= Text provided =
-*-*-
Larissa, also known as Neptune VII, is the fifth-closest inner satellite of Neptune. It is named after Larissa, a lover of Poseidon (Neptune) in Greek mythology and eponymous nymph of the city in Thessaly, Greece.

Discovery 
It was first discovered by Harold J. Reitsema, William B. Hubbard, Larry A. Lebofsky and David J. Tholen, based on fortuitous ground-based stellar occultation observations on May 24, 1981, given the temporary designation S/1981 N 1 and announced on May 29, 1981. The moon was recovered and confirmed to be the only object in its orbit during the Voyager 2 flyby in 1989 after which it received the additional designation S/1989 N 2 on August 2, 1989. The announcement by Stephen P. Synnott spoke of “10 frames taken over 5 days”, which gives a recovery date sometime before July 28. The name was given on September 16, 1991.

Characteristics 

The fourth-largest satellite of Neptune, Larissa is irregular (non-spherical) in shape and appears to be heavily cratered, with no sign of any geological modification. It is likely that Larissa, like the other satellites inward of Triton, is a rubble pile re-accreted from fragments of Neptune's original satellites, which were disrupted by perturbations from Triton soon after that moon's capture into a very eccentric initial orbit.
-*-*-
= Recorded data =
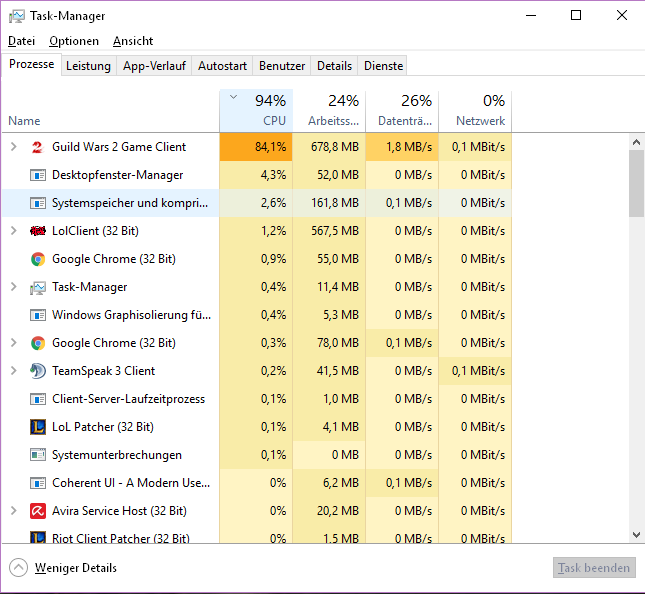Image resolution: width=645 pixels, height=594 pixels.
Task: Click the TeamSpeak 3 Client icon
Action: (38, 371)
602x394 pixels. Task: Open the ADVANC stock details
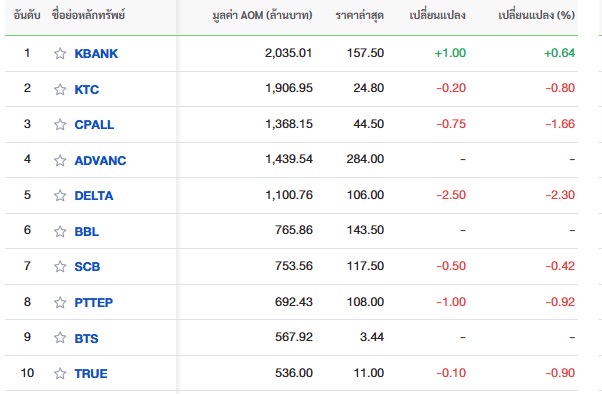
-*-*-
= Exercise set =
(A) Answer these questions from the text on Larissa, one answer per line, marked the same way:
(i) Who made the announcement that mentioned "10 frames taken over 5 days"?
(ii) On what date was the name given?
(iii) How does Larissa rank in size among the satellites of Neptune?
(B) In the text on Larissa, write out the passage from "The fourth-largest satellite" to "eccentric initial orbit." again, swapping "rubble pile" for "loose aggregate".
(C) Summarize the text on Larissa in two sentences.

= Outputs for the tasks =
(A)
(i) Stephen P. Synnott
(ii) September 16, 1991
(iii) It is the fourth-largest.

(B)
The fourth-largest satellite of Neptune, Larissa is irregular (non-spherical) in shape and appears to be heavily cratered, with no sign of any geological modification. It is likely that Larissa, like the other satellites inward of Triton, is a loose aggregate re-accreted from fragments of Neptune's original satellites, which were disrupted by perturbations from Triton soon after that moon's capture into a very eccentric initial orbit.

(C) Larissa, the fifth-closest inner satellite of Neptune, was first found through ground-based stellar occultation observations in 1981 and was recovered during the Voyager 2 flyby in 1989. It is irregular in shape and heavily cratered, and it is likely a rubble pile re-accreted from fragments of Neptune's original satellites that Triton disrupted.